### Problem
Filter the entries for the word "second". Copy each line that has it.

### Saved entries

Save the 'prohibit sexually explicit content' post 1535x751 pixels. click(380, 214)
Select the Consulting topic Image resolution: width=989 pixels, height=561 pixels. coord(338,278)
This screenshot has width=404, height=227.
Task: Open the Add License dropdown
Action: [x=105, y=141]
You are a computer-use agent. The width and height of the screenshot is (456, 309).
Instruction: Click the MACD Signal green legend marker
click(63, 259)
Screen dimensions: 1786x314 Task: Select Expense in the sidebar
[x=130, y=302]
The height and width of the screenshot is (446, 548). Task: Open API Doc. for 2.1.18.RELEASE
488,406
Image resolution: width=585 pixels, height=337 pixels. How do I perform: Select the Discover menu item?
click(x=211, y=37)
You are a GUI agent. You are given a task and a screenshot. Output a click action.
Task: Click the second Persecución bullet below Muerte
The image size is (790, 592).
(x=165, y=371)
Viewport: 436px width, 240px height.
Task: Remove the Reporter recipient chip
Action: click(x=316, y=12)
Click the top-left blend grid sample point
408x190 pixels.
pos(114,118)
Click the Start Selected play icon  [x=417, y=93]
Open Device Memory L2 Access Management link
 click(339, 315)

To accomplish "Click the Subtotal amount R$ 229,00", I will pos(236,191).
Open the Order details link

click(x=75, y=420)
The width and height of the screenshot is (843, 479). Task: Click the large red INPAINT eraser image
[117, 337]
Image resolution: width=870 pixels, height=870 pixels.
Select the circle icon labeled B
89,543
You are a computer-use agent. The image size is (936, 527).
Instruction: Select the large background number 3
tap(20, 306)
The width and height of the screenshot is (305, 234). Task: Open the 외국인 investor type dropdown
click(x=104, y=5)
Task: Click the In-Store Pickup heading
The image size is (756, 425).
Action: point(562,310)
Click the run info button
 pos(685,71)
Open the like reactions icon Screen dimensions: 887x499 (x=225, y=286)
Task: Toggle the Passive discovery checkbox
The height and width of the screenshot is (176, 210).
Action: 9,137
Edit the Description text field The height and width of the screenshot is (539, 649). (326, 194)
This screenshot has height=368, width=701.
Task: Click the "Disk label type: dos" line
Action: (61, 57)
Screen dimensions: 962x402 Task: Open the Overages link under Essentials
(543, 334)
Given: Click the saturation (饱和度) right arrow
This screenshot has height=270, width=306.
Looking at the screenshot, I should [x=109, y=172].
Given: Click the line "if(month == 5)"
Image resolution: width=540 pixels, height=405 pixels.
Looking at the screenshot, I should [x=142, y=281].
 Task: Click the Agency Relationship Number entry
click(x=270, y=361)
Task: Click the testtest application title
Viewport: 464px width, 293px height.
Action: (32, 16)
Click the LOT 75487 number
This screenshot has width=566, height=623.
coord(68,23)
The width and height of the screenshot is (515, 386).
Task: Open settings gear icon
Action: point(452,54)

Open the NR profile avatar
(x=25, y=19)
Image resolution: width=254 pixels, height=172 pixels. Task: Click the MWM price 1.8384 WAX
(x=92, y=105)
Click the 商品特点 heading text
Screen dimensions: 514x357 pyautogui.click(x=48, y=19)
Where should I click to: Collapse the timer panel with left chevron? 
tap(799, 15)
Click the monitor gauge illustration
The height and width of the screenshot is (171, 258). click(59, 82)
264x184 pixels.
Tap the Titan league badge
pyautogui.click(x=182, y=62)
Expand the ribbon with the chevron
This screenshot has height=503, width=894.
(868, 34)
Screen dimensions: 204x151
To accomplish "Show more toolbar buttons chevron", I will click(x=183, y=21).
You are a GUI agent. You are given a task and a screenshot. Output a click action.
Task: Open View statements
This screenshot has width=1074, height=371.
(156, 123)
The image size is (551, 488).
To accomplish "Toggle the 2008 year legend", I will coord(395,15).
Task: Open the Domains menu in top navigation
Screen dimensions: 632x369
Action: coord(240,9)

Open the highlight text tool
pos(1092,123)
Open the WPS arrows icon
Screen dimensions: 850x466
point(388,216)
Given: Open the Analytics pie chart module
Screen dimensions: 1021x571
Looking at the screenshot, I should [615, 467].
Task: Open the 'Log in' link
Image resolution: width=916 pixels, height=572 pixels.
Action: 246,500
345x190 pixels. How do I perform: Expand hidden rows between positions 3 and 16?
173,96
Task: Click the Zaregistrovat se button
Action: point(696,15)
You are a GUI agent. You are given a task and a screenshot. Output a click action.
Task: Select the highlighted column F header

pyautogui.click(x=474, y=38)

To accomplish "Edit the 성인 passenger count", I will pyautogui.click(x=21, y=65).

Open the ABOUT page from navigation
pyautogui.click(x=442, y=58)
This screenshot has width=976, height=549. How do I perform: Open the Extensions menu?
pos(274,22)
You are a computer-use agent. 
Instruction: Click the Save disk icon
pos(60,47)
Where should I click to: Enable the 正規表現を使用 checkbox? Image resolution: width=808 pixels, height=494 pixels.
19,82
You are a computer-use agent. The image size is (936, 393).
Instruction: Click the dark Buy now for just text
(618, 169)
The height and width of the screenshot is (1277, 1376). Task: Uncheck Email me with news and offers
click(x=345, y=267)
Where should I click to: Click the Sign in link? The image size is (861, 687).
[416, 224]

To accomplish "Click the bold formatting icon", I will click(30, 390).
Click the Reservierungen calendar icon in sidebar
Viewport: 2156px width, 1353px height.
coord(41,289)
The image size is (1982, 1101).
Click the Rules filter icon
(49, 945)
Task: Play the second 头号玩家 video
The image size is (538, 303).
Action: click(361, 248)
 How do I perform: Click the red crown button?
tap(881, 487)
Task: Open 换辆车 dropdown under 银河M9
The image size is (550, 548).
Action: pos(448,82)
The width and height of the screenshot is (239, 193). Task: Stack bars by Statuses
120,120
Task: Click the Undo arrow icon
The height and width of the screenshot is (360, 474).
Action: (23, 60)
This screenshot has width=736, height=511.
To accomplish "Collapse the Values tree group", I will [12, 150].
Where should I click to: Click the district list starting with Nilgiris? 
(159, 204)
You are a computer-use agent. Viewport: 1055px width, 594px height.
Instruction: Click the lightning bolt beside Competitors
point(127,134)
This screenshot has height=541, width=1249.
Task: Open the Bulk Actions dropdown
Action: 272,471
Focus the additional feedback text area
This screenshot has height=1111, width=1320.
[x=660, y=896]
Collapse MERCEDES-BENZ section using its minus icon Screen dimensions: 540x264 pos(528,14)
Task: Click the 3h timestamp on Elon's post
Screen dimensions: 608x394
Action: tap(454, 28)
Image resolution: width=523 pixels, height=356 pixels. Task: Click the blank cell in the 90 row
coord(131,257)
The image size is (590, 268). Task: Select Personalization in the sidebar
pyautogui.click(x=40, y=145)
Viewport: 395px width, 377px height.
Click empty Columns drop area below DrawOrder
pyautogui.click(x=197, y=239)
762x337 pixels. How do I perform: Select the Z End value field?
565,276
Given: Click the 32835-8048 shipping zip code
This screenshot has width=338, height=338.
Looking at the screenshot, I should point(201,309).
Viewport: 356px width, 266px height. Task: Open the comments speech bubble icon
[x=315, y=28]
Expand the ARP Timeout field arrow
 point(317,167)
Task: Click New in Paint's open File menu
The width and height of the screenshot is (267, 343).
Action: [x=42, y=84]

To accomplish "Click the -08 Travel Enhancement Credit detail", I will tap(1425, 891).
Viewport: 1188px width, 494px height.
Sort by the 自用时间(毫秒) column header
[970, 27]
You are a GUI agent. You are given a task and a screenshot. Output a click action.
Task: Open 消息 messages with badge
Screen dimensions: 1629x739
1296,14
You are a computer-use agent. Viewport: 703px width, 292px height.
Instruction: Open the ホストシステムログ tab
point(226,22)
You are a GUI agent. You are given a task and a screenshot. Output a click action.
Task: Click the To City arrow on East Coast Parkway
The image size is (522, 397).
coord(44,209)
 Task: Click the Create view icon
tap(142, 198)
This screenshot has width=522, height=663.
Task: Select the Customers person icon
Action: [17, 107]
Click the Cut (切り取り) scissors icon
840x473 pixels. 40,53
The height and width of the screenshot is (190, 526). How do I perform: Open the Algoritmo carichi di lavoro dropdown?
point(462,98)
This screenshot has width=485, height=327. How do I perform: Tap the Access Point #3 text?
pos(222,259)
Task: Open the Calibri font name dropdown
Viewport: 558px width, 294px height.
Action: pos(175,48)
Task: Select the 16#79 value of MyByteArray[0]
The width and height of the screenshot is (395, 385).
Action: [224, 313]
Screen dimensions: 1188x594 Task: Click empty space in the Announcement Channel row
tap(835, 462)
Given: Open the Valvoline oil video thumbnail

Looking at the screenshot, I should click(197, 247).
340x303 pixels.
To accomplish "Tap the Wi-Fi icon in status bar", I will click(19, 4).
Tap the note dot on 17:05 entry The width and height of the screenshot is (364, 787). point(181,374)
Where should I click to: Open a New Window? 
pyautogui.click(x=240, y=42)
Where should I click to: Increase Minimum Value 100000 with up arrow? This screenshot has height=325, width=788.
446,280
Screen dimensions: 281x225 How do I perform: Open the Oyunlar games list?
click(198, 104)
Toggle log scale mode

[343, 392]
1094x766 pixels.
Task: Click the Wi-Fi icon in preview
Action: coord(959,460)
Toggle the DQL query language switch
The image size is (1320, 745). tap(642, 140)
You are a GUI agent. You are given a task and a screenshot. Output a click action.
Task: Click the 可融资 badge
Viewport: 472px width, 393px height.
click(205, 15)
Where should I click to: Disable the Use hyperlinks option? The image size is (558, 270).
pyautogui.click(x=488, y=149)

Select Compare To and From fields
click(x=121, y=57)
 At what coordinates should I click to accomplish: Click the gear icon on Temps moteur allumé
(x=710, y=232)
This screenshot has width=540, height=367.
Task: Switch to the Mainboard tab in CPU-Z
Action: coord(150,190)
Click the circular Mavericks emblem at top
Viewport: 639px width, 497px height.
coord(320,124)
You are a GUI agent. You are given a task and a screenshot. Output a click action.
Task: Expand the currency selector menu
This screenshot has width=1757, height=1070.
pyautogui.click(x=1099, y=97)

### Written response
Task: Click the second Persecución bullet below Muerte
Task: Play the second 头号玩家 video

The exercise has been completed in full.